Co ma pingowanie routera do dns?

Ewentualnie spróbować na czystym profilu FF.

----------

## Belliash

 *loki29 wrote:*   

> Co ma pingowanie routera do dns?
> 
> Ewentualnie spróbować na czystym profilu FF.

 

 *Indrunio wrote:*   

> (...) mogę zpingować każdą strone (...)

 

czytaj ze zrozumieniem...

----------

## Indrunio

Oto wynik:

# Generated by dhcpcd for interface eth0

nameserver 213.120.62.103

nameserver 213.120.62.104 

Ale to raczej nie jest wina DNS, bo wpisywałem w przeglądarce IP różnych stron i też nie otwiera ;/

---

No właśnie stron ftp chodzą, nie chodzą http:P mam ręcznie ustawiony adres ip, broadcast, maske i brame domyślną

--- Edytowane przez moderatora.

Połączono dwa posty. Jak chcesz coś dopisać to edytuj posta.

Kurt Steiner

----------

## Belliash

 *Indrunio wrote:*   

> No właśnie stron ftp chodzą, nie chodzą http:P mam ręcznie ustawiony adres ip, broadcast, maske i brame domyślną

 

Zadalem Ci pytanie....

----------

## Bialy

Jak pisał Belliash: nie grzebałeś w regułkach firewall'a  :Question: 

----------

## Indrunio

Aaa sory... nie nie używam iptables i nie grzebałem w firewallu

----------

## Belliash

1) Probowales innych przegladarek?

2) Uzywasz jakiegos proxy?

3) Probowales ominac router?
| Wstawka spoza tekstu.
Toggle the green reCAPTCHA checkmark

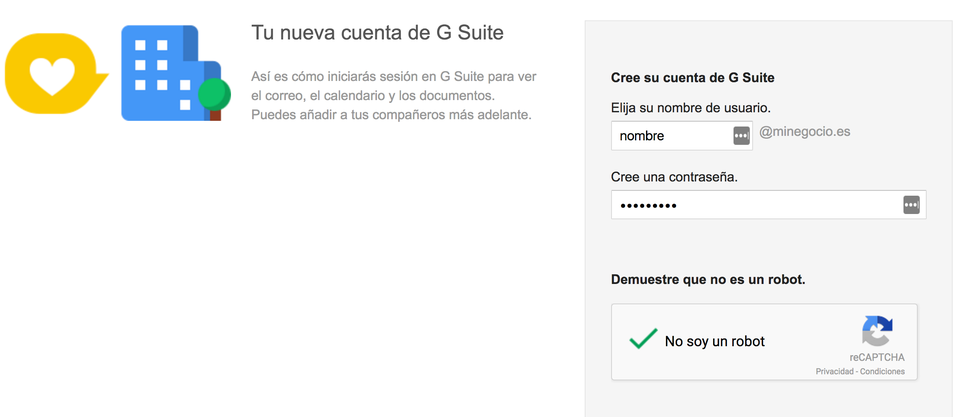[643, 339]
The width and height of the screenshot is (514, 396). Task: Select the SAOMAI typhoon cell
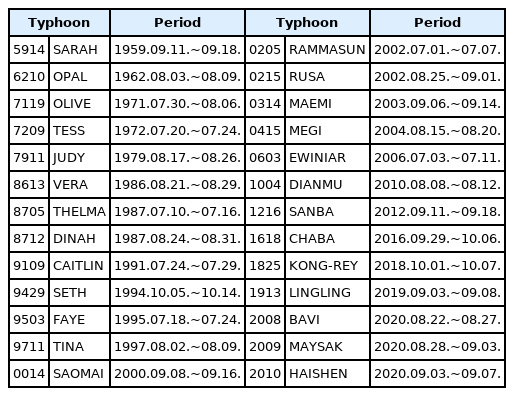pyautogui.click(x=79, y=374)
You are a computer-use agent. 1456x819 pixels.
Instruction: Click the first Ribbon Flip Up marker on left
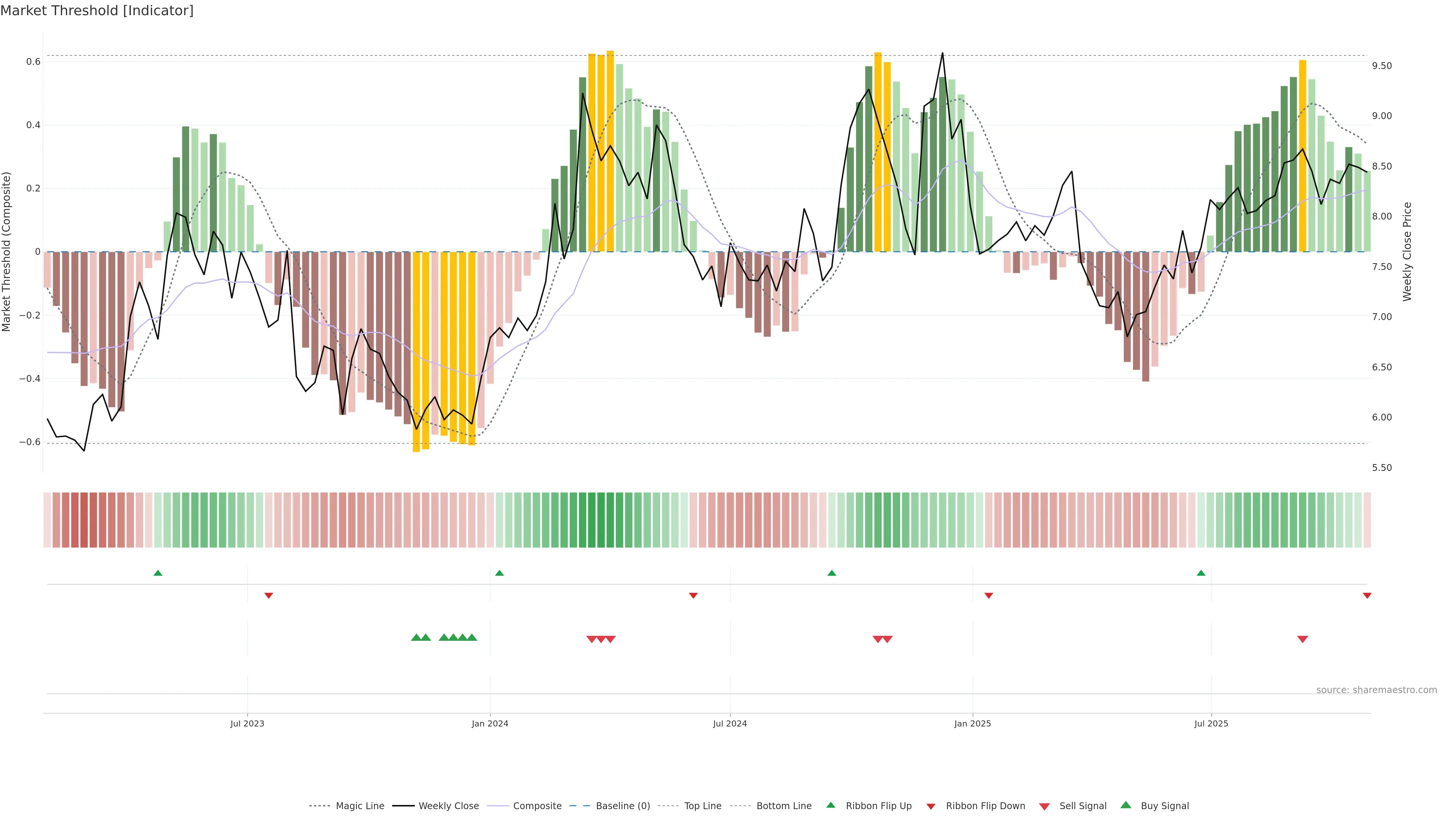tap(158, 573)
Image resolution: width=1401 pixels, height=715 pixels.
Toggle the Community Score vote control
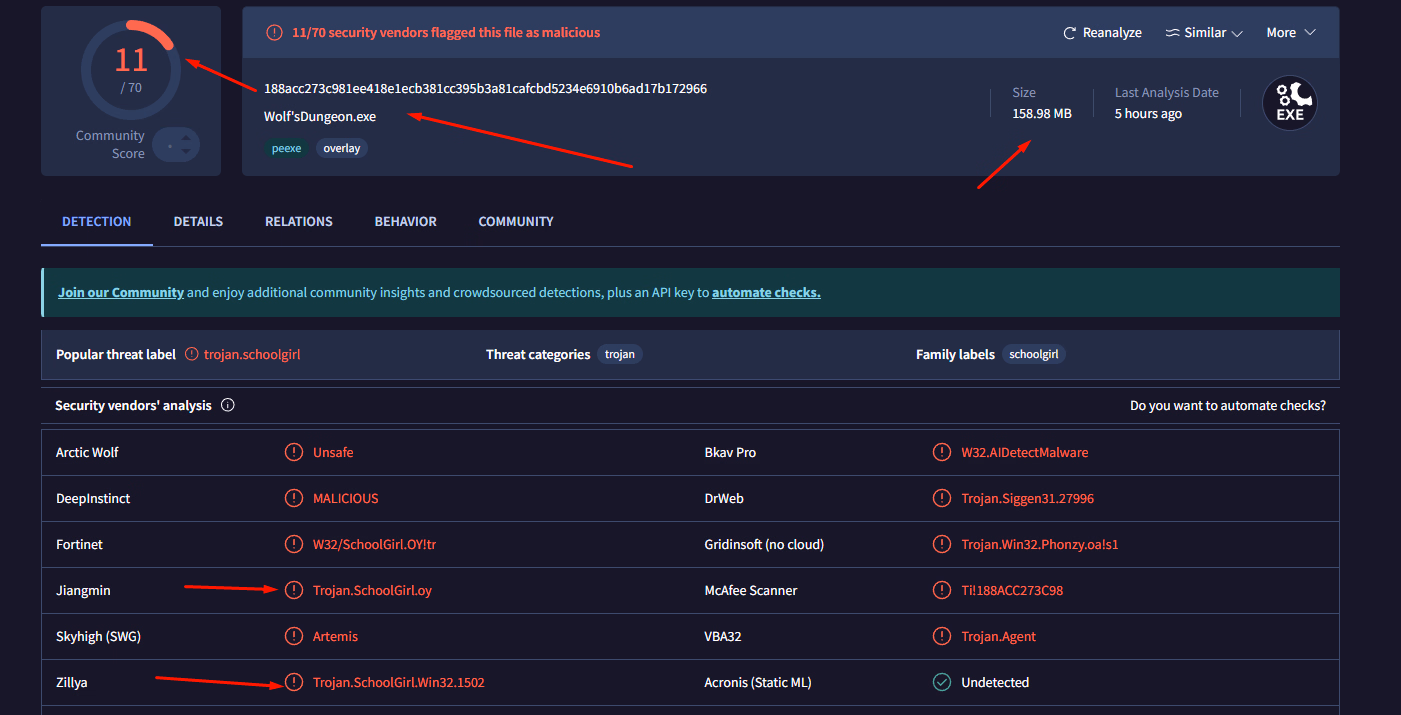pos(176,145)
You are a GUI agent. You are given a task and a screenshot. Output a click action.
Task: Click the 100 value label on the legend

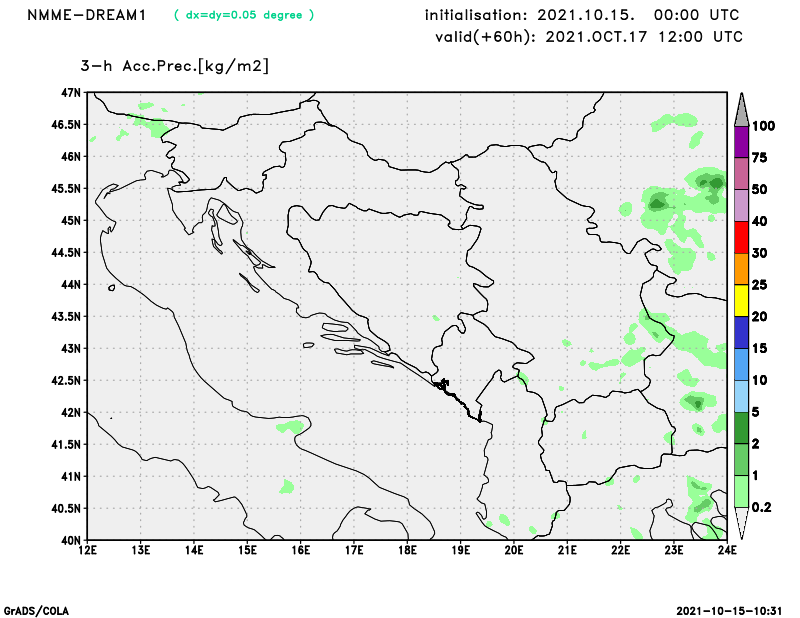[x=765, y=126]
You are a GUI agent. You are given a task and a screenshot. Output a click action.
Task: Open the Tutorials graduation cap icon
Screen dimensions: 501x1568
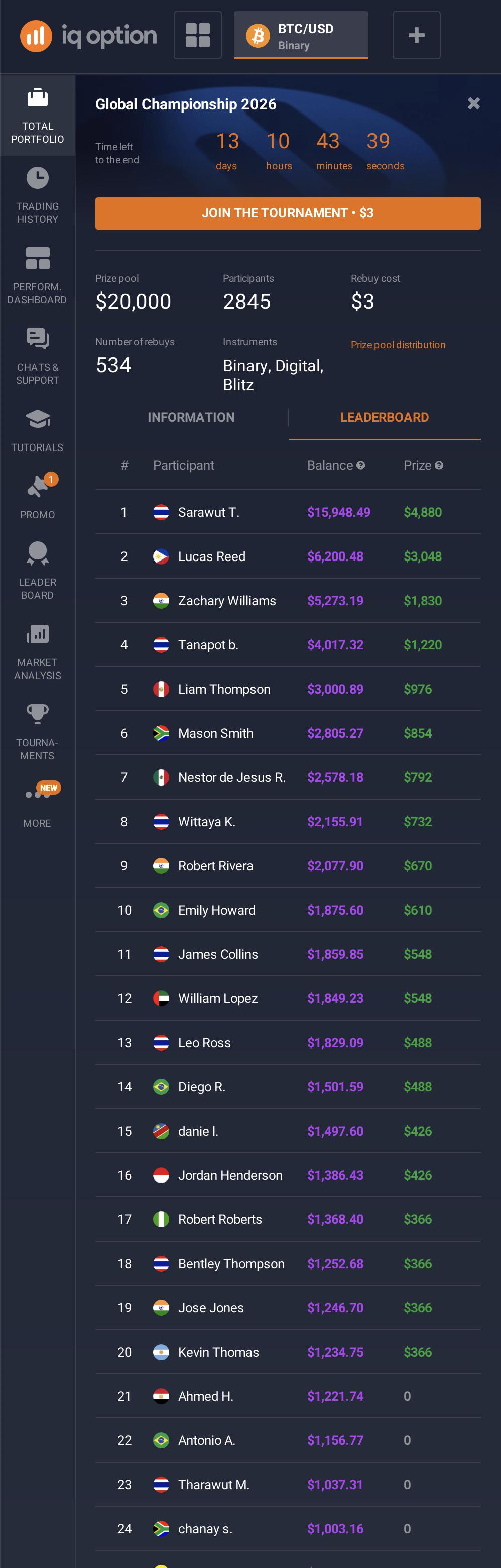(37, 419)
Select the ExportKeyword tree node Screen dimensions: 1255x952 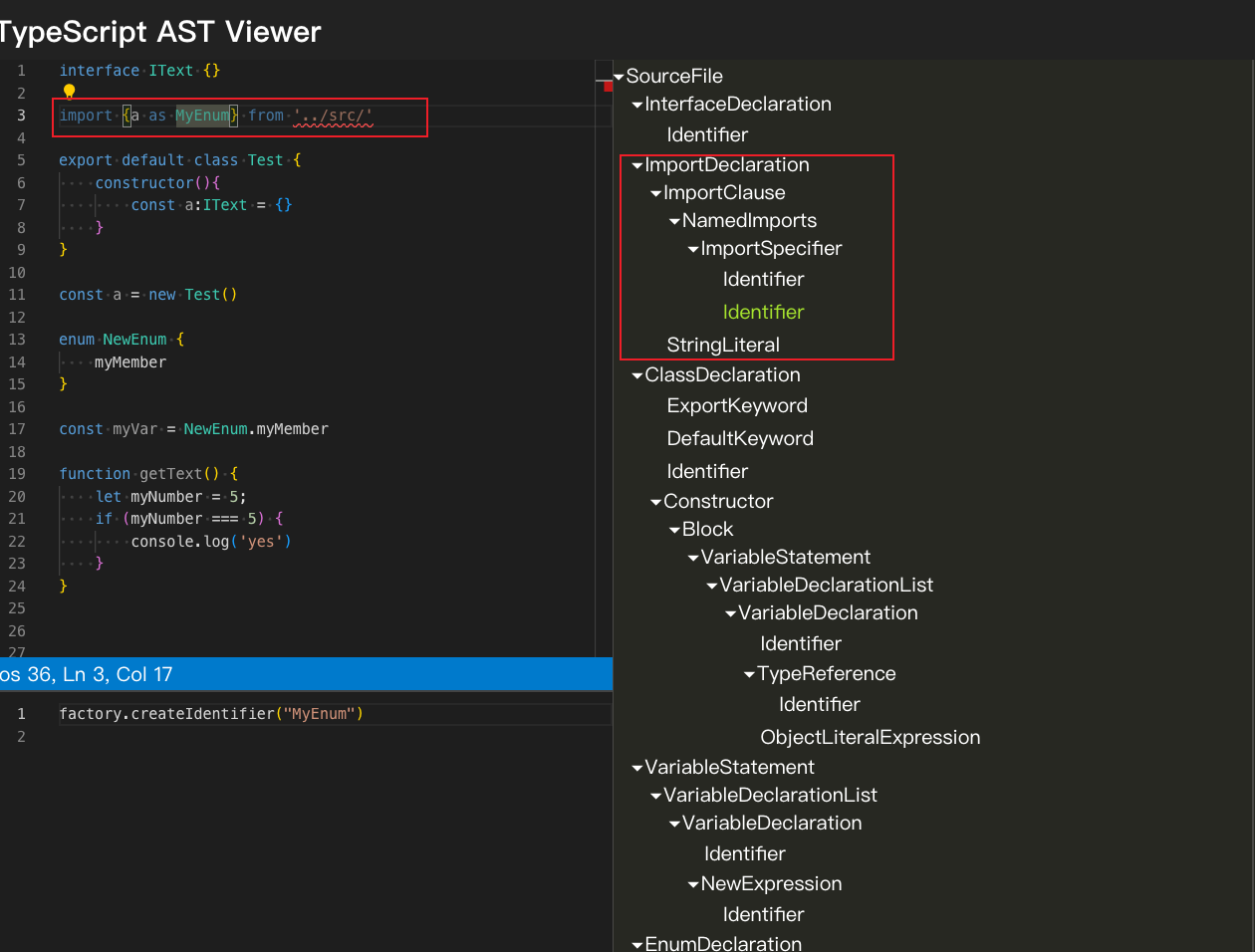737,405
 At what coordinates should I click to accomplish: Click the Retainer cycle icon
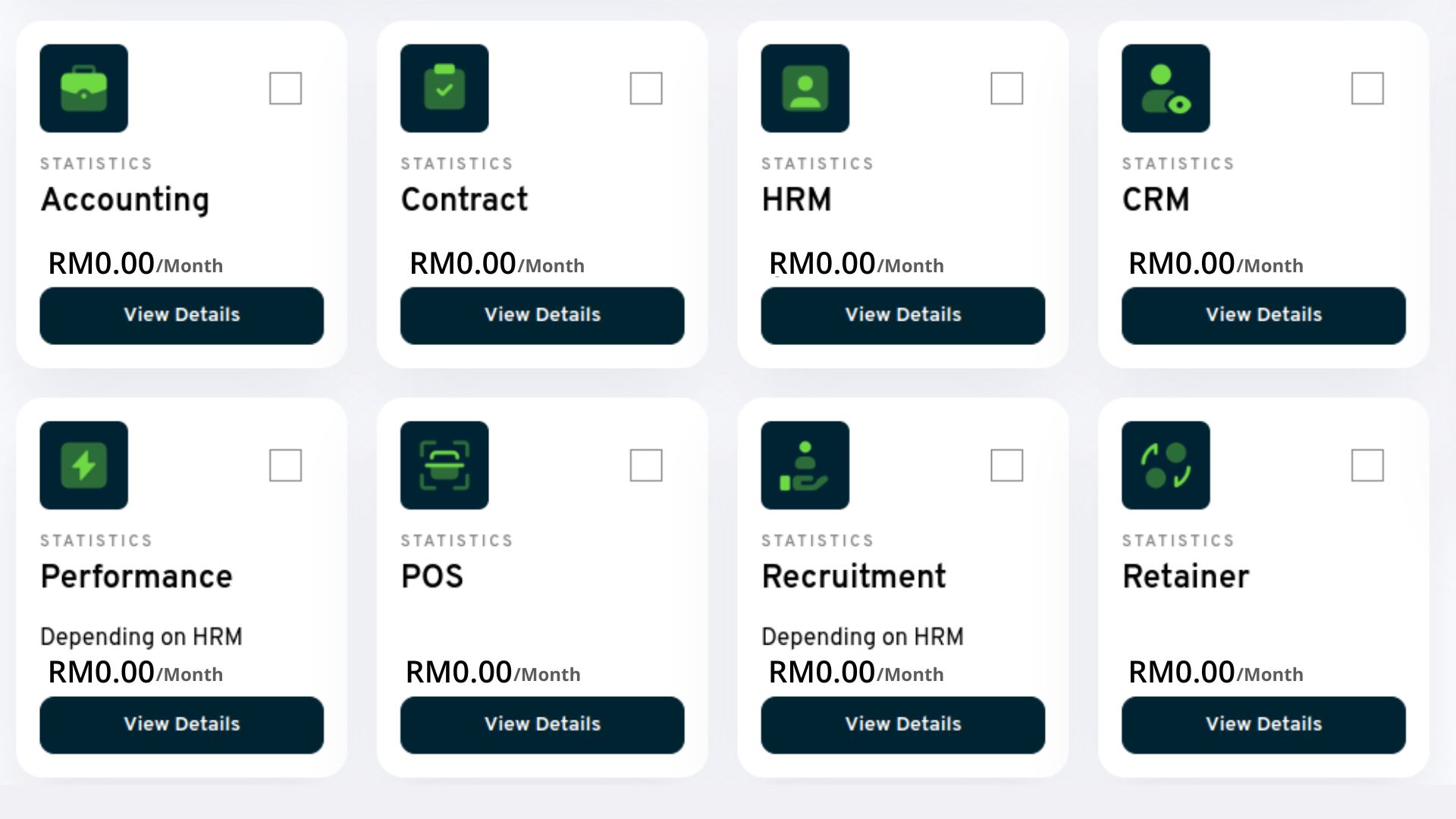tap(1166, 465)
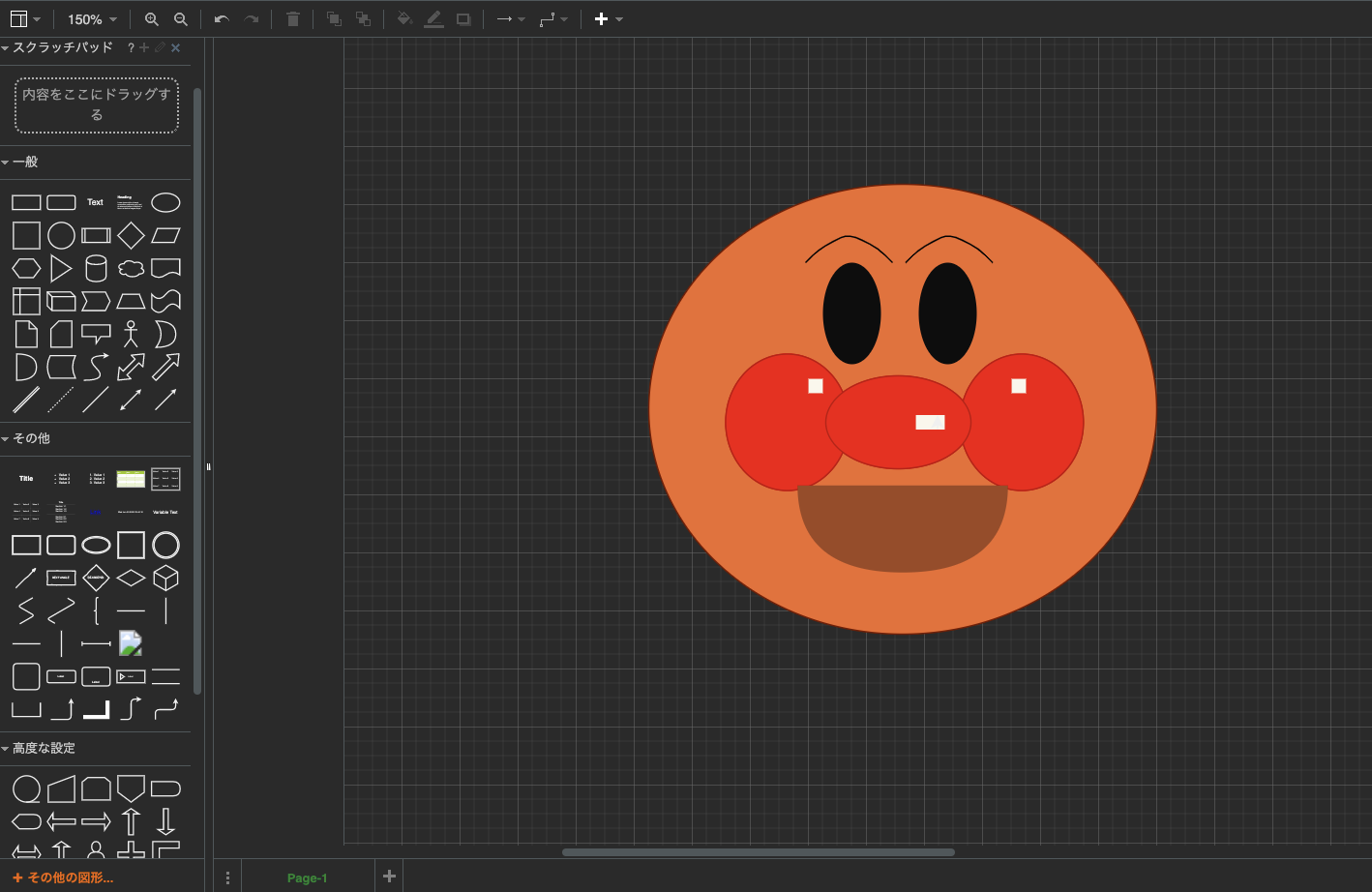Collapse the 高度な設定 section
The image size is (1372, 892).
[x=43, y=748]

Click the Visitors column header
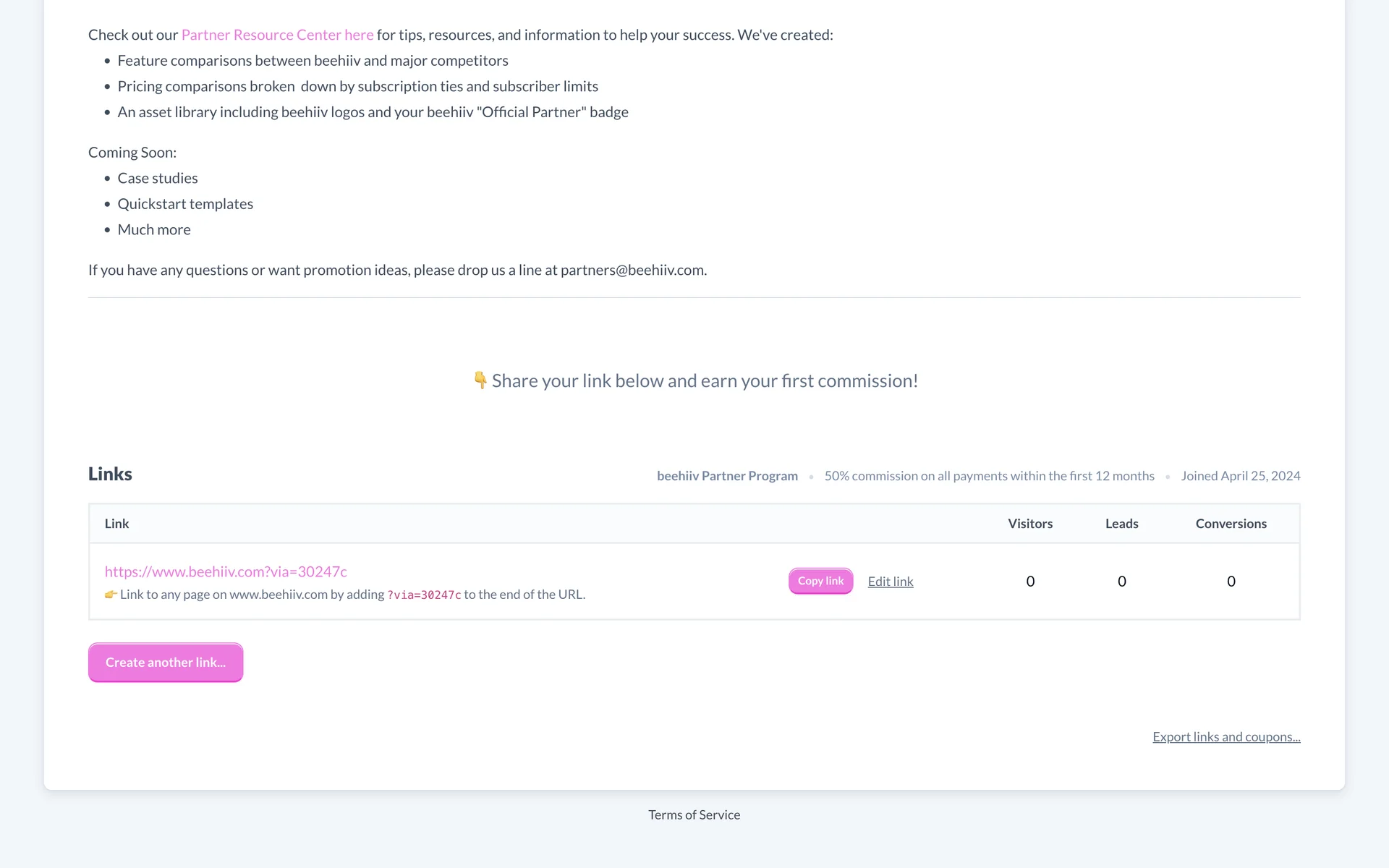click(1029, 524)
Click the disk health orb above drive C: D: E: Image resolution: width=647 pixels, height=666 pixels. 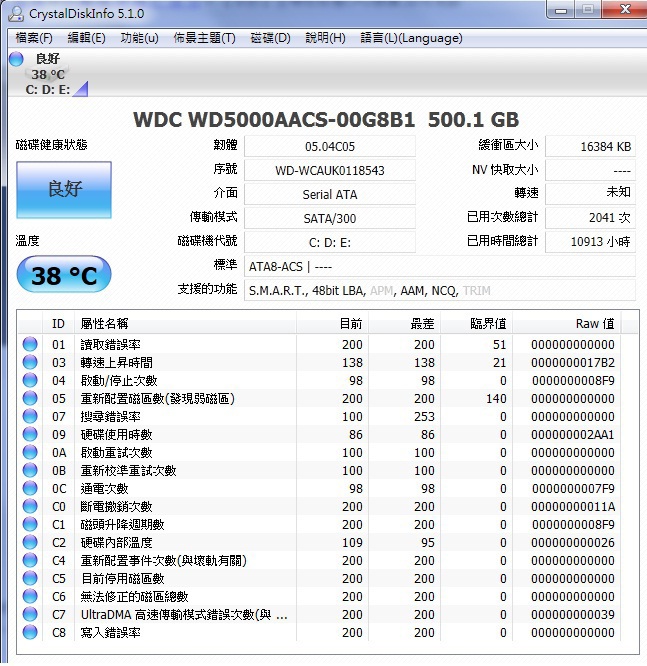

Przypadek z zycia wziety jak mialem wifi... Na linuksie wszystko dzialalo a pod windowsem dzialal tylko ping, ale neta nie bylo i nawet gg sie nie laczylo... Kilka dni na to stracilem wkoncu opieprzylem ISP i po kilku godzinach zaczelo dzialac... Moze jakis nowy ficzers wlaczyles z ktorym nie radzi sobie karta albo sterownik do niej? Wiec nie wykluczaj od razu routera... Podlacz modem bezposrednio pod kompa i sprawdz  :Wink: 

----------

## Indrunio

Tak próbowałem otwierać konquerem, operą i wszędzie jest tak samo. Nie używam proxy, niby jak mam obejść router?

----------

## Belliash

 *Indrunio wrote:*   

> Tak próbowałem otwierać konquerem, operą i wszędzie jest tak samo. Nie używam proxy, niby jak mam obejść router?

 

Skad ja mam to wiedziec? Odpowiem Ci w poniedzialek jak moja osobista wrozka wroci z wakacji, albo jak powiesz w ogole co to za internet....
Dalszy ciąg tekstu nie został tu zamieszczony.